With 24 educators dedicating 40+ hours of their summer to Alpaca, we’re gaining 1,000 hours of teacher input into the company. That time isn’t just spent commenting on our product or offering advice or perspective — it’s time spent actually building with us.



Our Camp Alpaca interns are actively building more than 30 school culture resources for Alpaca’s online resource library and weekly newsletter — which reaches 10K+ school leaders every week! Each educator pair built one school culture resource last week focused on recognizing various staff members in their buildings, for each month of the school year. In the week ahead, they’ll each build resources for strong school cultures — ideas for staff meetings, ways to celebrate as a team, strategies for healthy workplaces, and all of the incredibly creative ideas these professionals bring to camp.

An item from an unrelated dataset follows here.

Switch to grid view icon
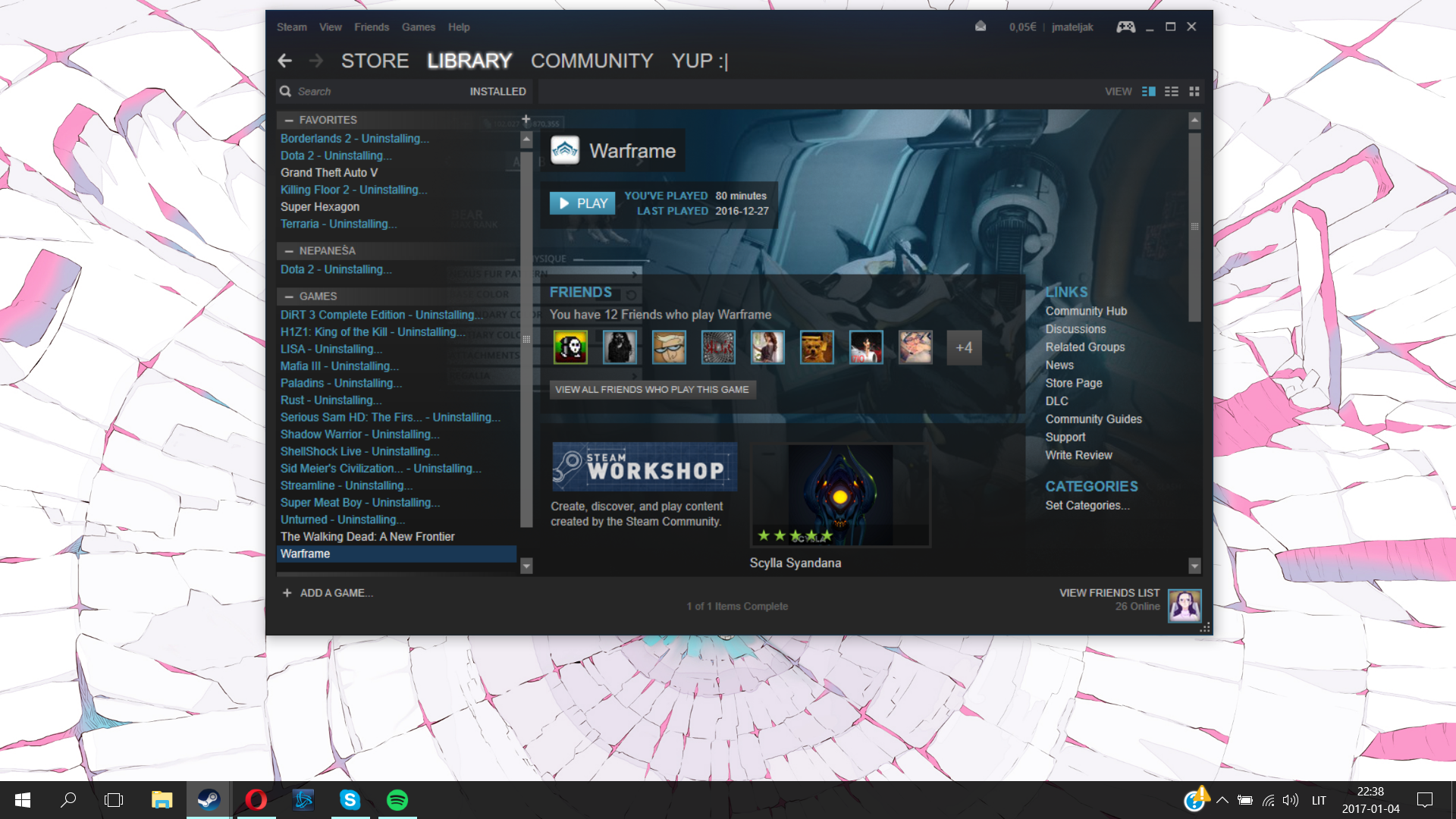Viewport: 1456px width, 819px height. (x=1194, y=92)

Collectively, the team will build a full year’s curriculum of school culture ideas for school leaders. In two weeks! And the best part? They’re bulit by real educators in the field. So when a principal or school leader downloads an idea for a fun staff meeting, they’ll know that it’s Teacher Approved.
Yes, it’s crazy for a company of 7 people to have 23 summer interns! But to see a group of educators build an entire year of school culture resources in just two weeks?! The crazy is worth it, and the end result is going to reach thousands of educators this year.
Let’s go, Alpaca! We’ve got a big week ahead!